Altered Tryptophan Metabolism and Gut Immune Crosstalk in Hypertensive Middle-Aged Women (Data Supplement)

Data Supplement for Altered Tryptophan Metabolism and Gut Immune Crosstalk in Hypertensive Middle-Aged Women. ABSTRACT: The gut microbiome is increasingly recognized as a contributing factor in the pathogenesis of hypertension; however, there remains a significant gap regarding its role in middle-aged women, a demographic that has unique physiological and hormonal characteristics influencing both microbiome composition and blood pressure. Normotensive and hypertensive middle-aged women (n=108) from Alberta’s Tomorrow Project (AB, Canada) were matched for age (56.6 ± 0.9 years) and body mass index (24.3 ± 0.2 kg/m²). Fecal microbiota was analyzed using 16S rRNA sequencing while serum was assessed using untargeted metabolomics and lipidomics. Hypertensive women exhibited selective taxonomic shifts, evidenced by an elevated Firmicutes/Bacteroidetes ratio and enrichment of pro-inflammatory taxa, including Anaerostipes and Collinsella. Circulating levels of tryptophan and its pro-inflammatory metabolite kynurenine were significantly elevated, while microbiota-derived indoles, known for their anti-inflammatory effects were reduced. This metabolic shift was paralleled by a depletion of indole-producing species (Alistipes shahii, Bacteroides faecichinchillae, Bacteroides stercoris), suggesting impaired microbial tryptophan-to-indole conversion.

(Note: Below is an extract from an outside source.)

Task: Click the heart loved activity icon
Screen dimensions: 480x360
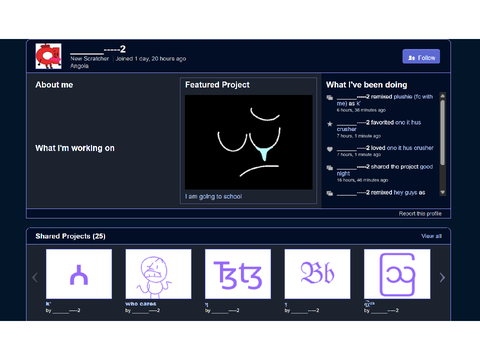Action: point(330,149)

Serum inflammatory cytokines, including interferon-γ, tumor necrosis factor-α, and an elevated IL-12/IL-10 ratio, were increased in hypertensive participants. Notably, kynurenine was positively correlated with the IL-12/IL-10 ratio. Hypertension in middle-aged women is associated with altered abundance of functionally relevant taxa characterized by shifts in tryptophan metabolism toward pro-inflammatory kynurenine pathways at the expense of protective indole derivatives. Collectively, these findings highlight gut-immune-metabolic cross-talk contributing to hypertension and suggest microbiota-regulated tryptophan metabolism as a potentially modifiable therapeutic target.